Cette conclusion corrobore des observations antérieures issues d’autres travaux, selon lesquelles les dommages dus à la lumière n’évoluent pas toujours de manière linéaire, d’un vin frais à un vin défectueux. Certains composés aromatiques peuvent au contraire augmenter, d’autres diminuer, et d’autres encore n’atteindre un pic qu’à certains stades d’exposition.
Pour le mesurer, les chercheurs ont également réalisé une microextraction en phase solide sur l’espace de tête couplée à une chromatographie en phase gazeuse et spectrométrie de masse, ou HS-SPME-GC-MS, sur les vins. Ils ont effectué trois mesures indépendantes par échantillon et suivi des concentrations relatives, plutôt qu’absolues, de composés volatils. L’analyse chimique a confirmé ce que suggérait le travail sensoriel : le profil aromatique évoluait de manière non monotone pendant l’exposition, au lieu de simplement se dégrader étape par étape.
L’étude indique que ces évolutions temporelles différaient sensiblement selon le vin. La composition, la technologie de production et le millésime ont tous influencé la manière dont l’arôme évoluait sous l’effet de la lumière. C’est important, car les vins effervescents sont commercialisés dans une large gamme de styles de bouteilles et de catégories de production, des vins élaborés en cuve dans un verre plus léger aux vins de longue maturation produits selon la méthode traditionnelle dans des bouteilles plus sombres. Une stratégie de protection unique ne peut pas convenir à tous.
L’article replace également ces résultats dans le contexte plus large de l’emballage. Le verre flint transparent offre très peu de protection contre une lumière dommageable, tandis que le verre vert n’apporte qu’une protection limitée. Le verre ambré est bien plus protecteur, même s’il est moins courant dans le vin effervescent en raison des attentes du marché en matière d’apparence.

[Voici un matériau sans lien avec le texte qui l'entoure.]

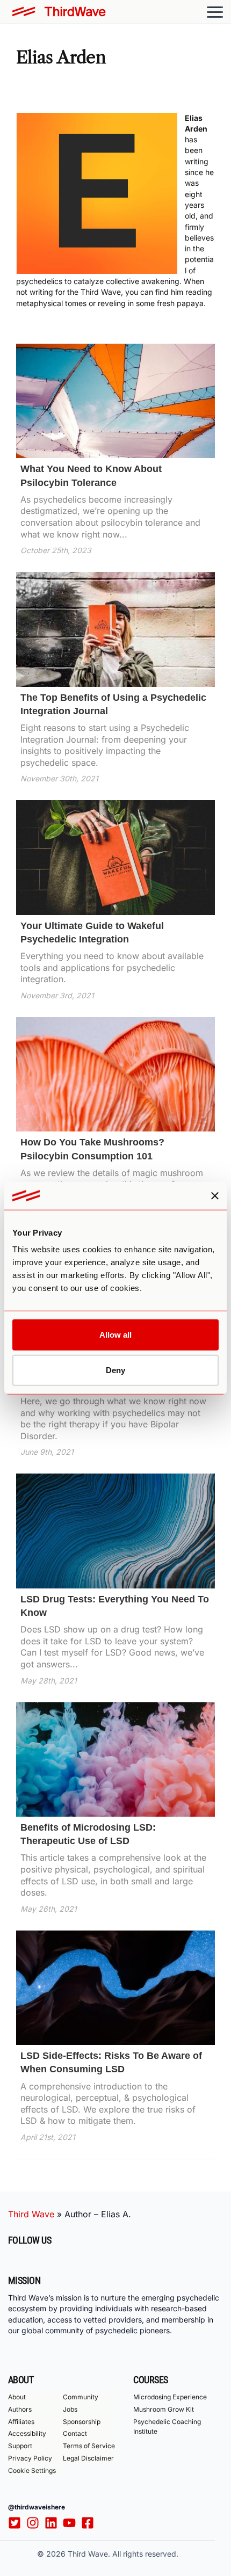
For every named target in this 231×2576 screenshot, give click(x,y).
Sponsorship (81, 2422)
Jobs (70, 2409)
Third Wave (31, 2214)
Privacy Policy (30, 2458)
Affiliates (21, 2422)
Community (80, 2397)
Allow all (115, 1334)
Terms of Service (89, 2446)
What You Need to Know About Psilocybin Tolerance (91, 475)
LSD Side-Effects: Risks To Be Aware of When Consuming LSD (111, 2062)
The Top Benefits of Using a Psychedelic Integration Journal (113, 704)
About (17, 2397)
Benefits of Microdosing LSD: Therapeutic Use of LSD (88, 1834)
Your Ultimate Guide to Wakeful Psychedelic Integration (92, 932)
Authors (20, 2409)
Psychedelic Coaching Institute (167, 2426)
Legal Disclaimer (88, 2458)
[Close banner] (215, 1195)
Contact (75, 2434)
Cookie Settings (32, 2470)
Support (20, 2446)
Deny (115, 1370)
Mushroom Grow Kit (163, 2409)
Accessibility (27, 2434)
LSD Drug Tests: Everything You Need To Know (114, 1606)
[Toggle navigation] (215, 12)
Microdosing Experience (170, 2397)
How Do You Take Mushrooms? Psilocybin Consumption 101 (92, 1149)
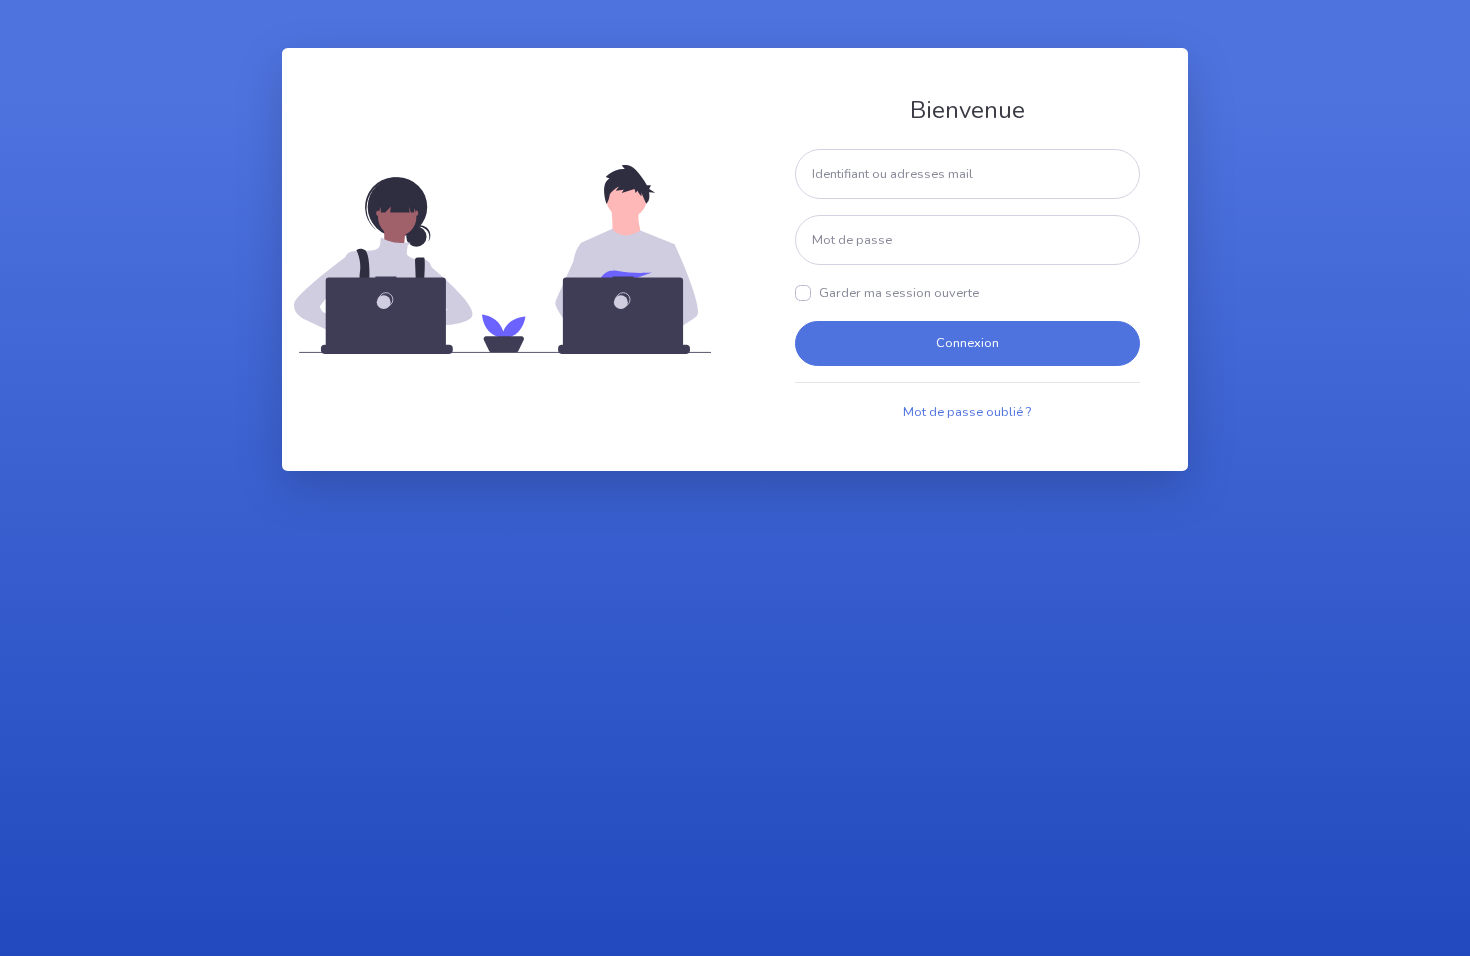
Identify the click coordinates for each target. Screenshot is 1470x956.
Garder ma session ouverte (899, 293)
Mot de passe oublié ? (967, 412)
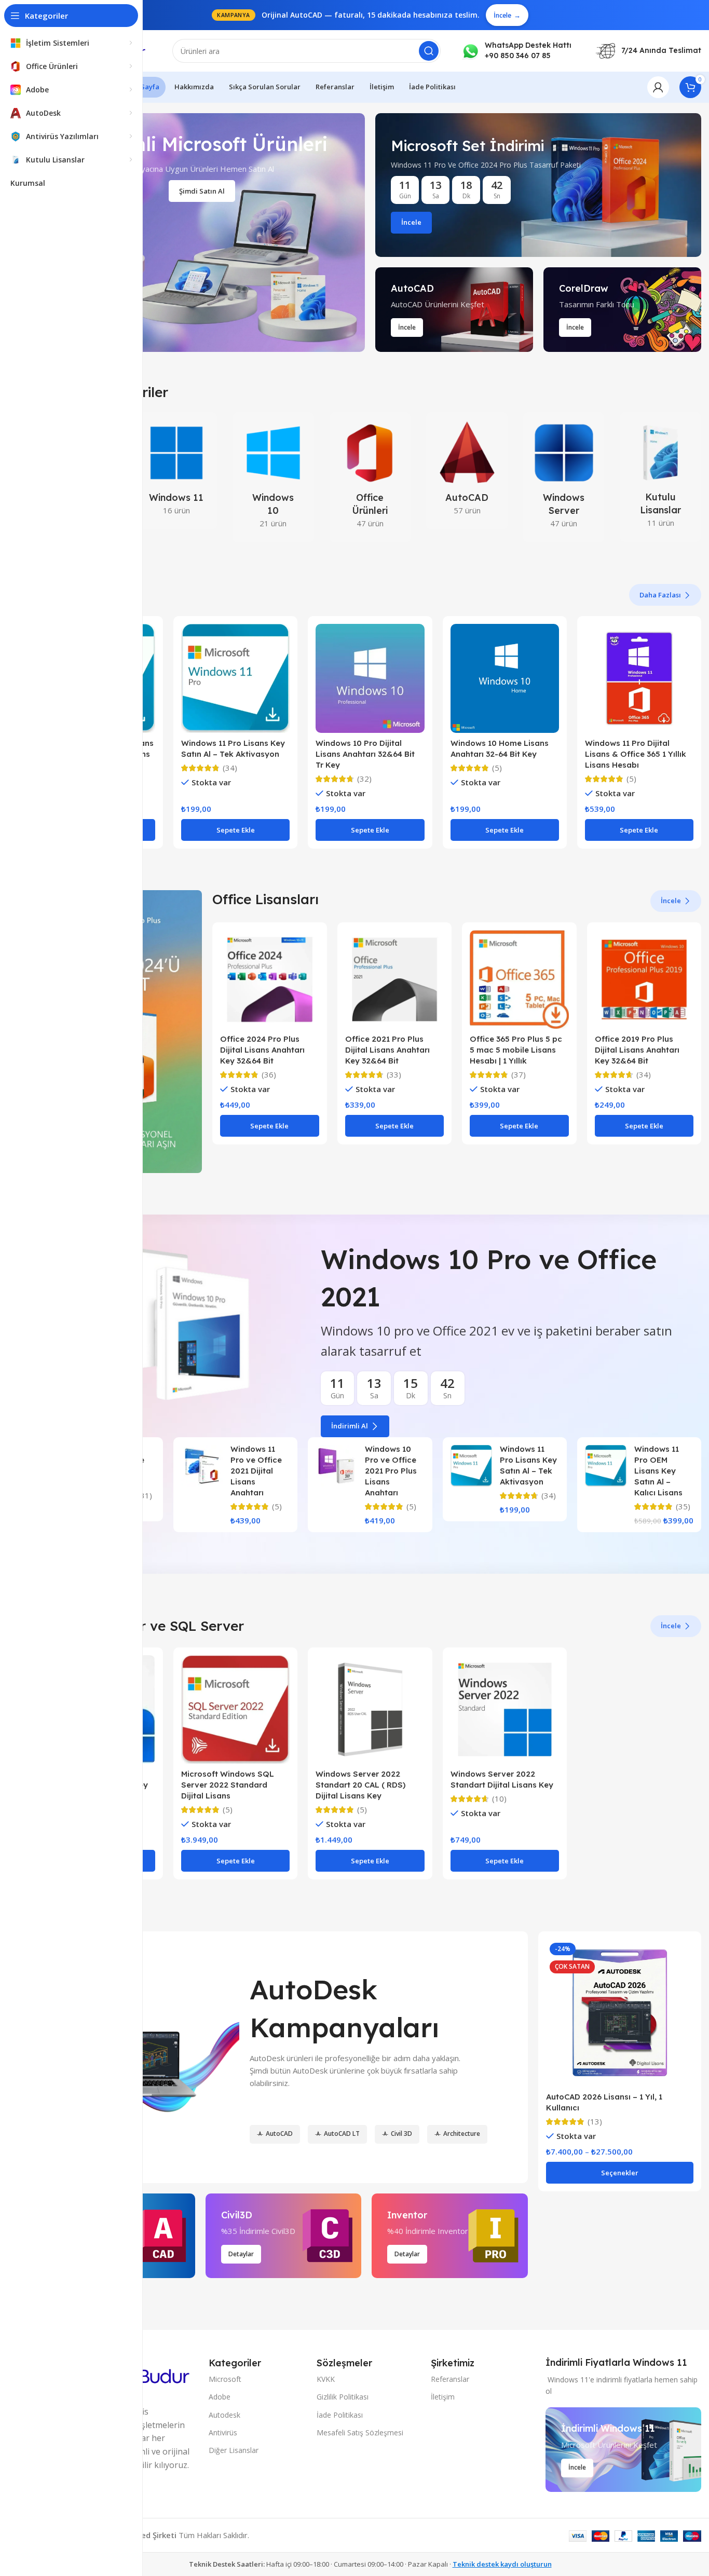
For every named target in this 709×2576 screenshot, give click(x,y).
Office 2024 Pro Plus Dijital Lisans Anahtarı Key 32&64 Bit (262, 1050)
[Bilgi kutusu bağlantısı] (516, 50)
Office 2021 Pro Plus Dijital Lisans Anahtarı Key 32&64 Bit (387, 1050)
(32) (364, 779)
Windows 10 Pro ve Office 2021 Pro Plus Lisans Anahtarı (391, 1470)
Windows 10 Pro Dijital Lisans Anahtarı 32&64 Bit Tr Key (365, 754)
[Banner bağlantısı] (538, 185)
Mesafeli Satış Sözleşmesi (360, 2432)
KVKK (326, 2379)
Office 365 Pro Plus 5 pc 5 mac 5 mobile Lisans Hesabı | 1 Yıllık (516, 1050)
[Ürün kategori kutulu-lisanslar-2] (660, 477)
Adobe (219, 2397)
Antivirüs (223, 2432)
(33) (394, 1075)
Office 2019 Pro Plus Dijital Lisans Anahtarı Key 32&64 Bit (637, 1050)
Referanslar (450, 2379)
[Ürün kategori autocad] (467, 471)
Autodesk (224, 2415)
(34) (230, 768)
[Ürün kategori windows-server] (564, 477)
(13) (595, 2121)
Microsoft (225, 2379)
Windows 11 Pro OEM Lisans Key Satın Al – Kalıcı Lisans (658, 1470)
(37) (518, 1075)
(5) (497, 768)
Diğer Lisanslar (233, 2450)
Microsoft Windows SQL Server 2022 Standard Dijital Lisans (227, 1785)
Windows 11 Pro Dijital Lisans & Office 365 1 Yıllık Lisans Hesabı (635, 754)
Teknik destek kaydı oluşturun (502, 2564)
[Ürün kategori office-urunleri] (370, 477)
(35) (683, 1506)
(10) (499, 1799)
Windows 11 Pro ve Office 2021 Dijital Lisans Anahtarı (256, 1470)
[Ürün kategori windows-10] (273, 477)
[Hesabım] (658, 87)
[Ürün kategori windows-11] (177, 471)
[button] (235, 830)
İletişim (443, 2397)
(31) (145, 1496)
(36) (269, 1075)
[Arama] (429, 51)
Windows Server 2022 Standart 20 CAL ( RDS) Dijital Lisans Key (360, 1785)
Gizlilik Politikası (343, 2397)
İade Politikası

Les bouteilles plus épaisses et plus sombres utilisées pour les vins de méthode traditionnelle peuvent réduire l’exposition, mais l’étude montre que cette protection n’est pas absolue.
Les chercheurs ont estimé qu’une approche plus protectrice pour le consommateur consisterait à surveiller la quantité de lumière absorbée par les bouteilles et à retirer du marché les vins dès qu’ils atteignent une dose critique déclenchant un goût de lumière perceptible. L’étude n’a pas proposé de seuil commercial directement utilisable pour tous les vins, mais elle suggère que la durée de conservation d’un vin effervescent ne devrait pas être considérée comme un chiffre fixe sans tenir compte des conditions d’éclairage.
Pour le secteur des boissons, cela pourrait se traduire par des changements pratiques dans les choix d’emballage des caves, l’éclairage des entrepôts et des points de vente, le temps d’exposition des bouteilles en rayon et la rotation des stocks. Les producteurs pourraient également juger utile d’adapter plus finement la couleur de la bouteille à la sensibilité d’un vin, en particulier pour les vins effervescents premium, où de légères évolutions aromatiques peuvent influencer la perception du client avant même qu’une bouteille ne présente un défaut clairement identifiable.
L’article a été reçu le 9 mars, accepté le 17 juin et publié le 31 août.